> _REQUIRED TASK_: Write out again only the part that opens with the line containing "Task: Open the" and closes with the line containing "Action: (x=362, y=99)", both lines included, keeping the request lines unchanged and multiplying each coordinate in the answers by 0.9, rounded to whole numbers with halves rounded up. Leave the pictures out of your answer.

--- start ENTRIES PROVIDED ---

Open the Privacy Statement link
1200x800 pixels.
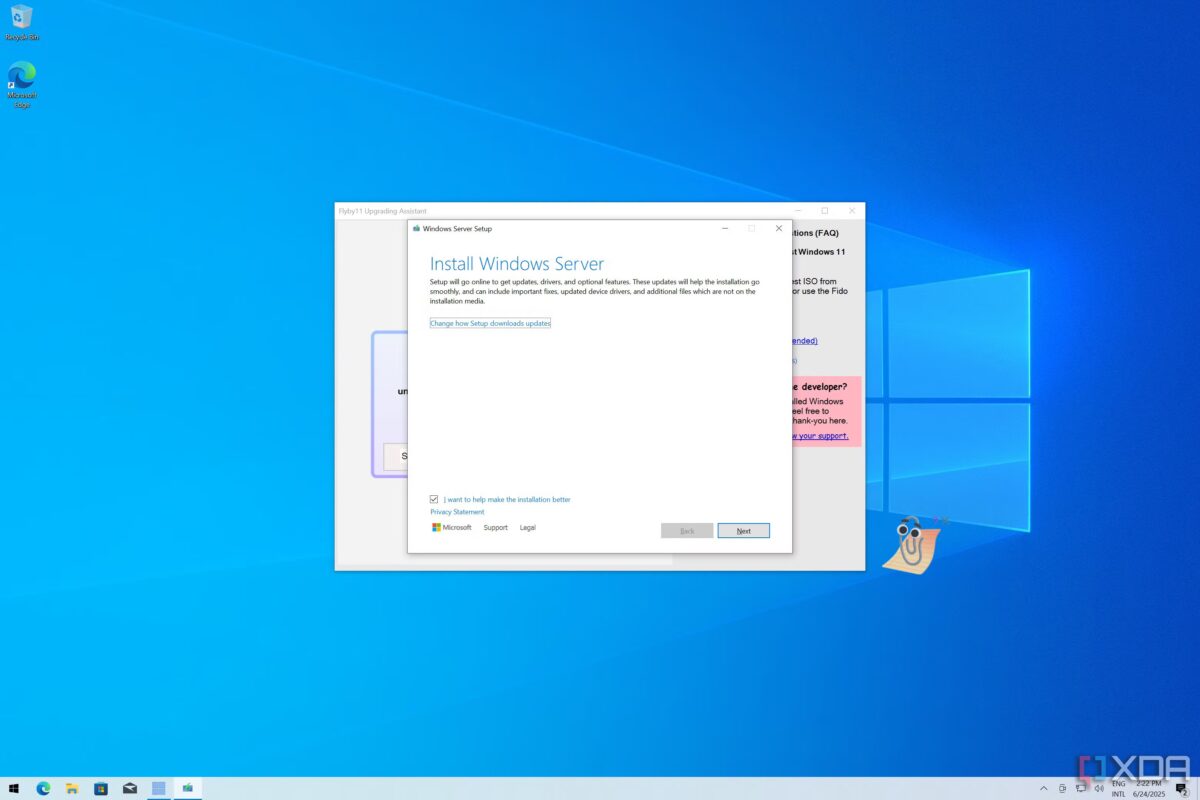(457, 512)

--- end ENTRIES PROVIDED ---
--- start ENTRIES PROVIDED ---

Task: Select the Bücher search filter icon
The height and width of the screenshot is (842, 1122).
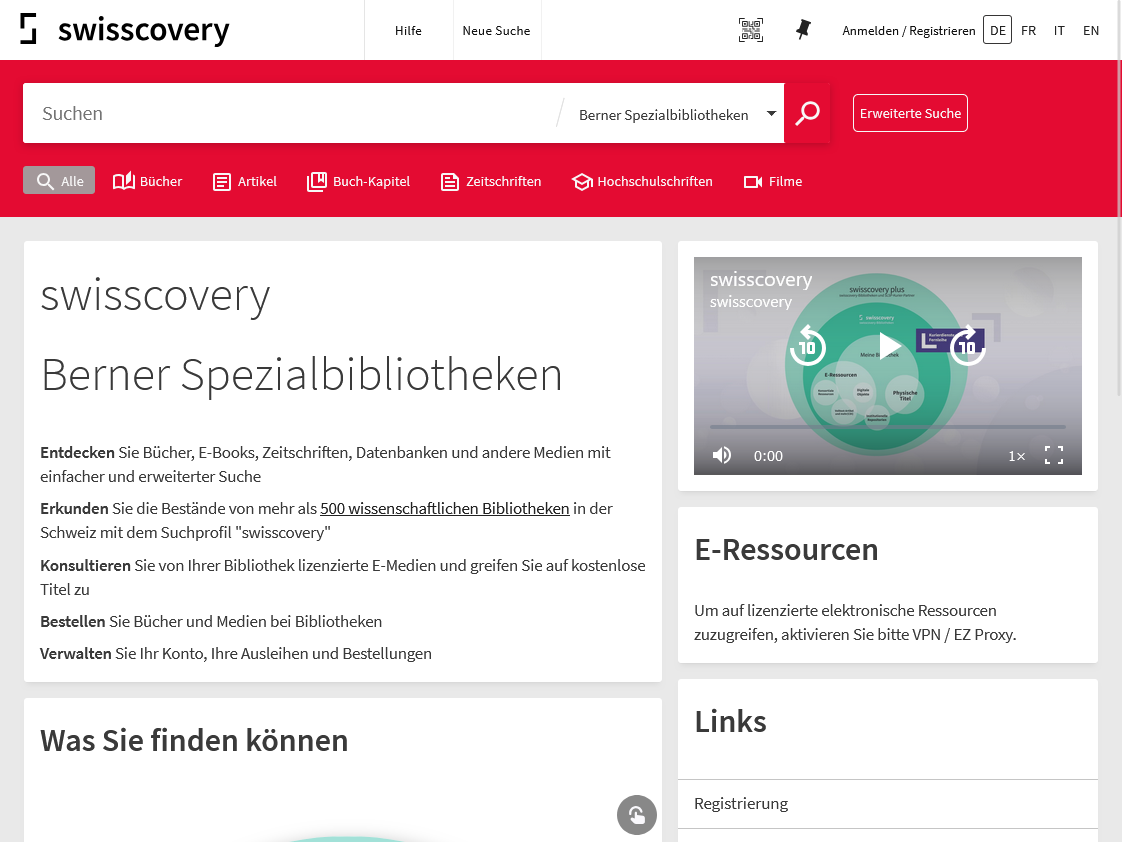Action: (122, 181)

--- end ENTRIES PROVIDED ---
--- start ENTRIES PROVIDED ---

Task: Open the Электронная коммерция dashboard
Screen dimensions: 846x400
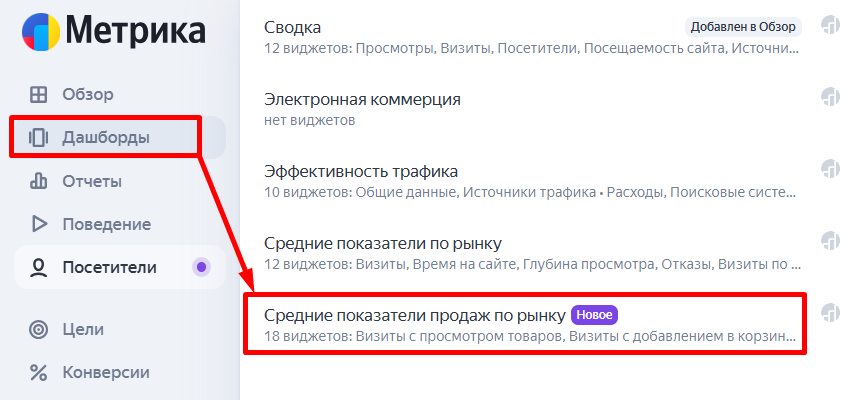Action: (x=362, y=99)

--- end ENTRIES PROVIDED ---

> _THE SOLUTION_:
Task: Open the Электронная коммерция dashboard
Screen dimensions: 846x400
Action: (x=326, y=89)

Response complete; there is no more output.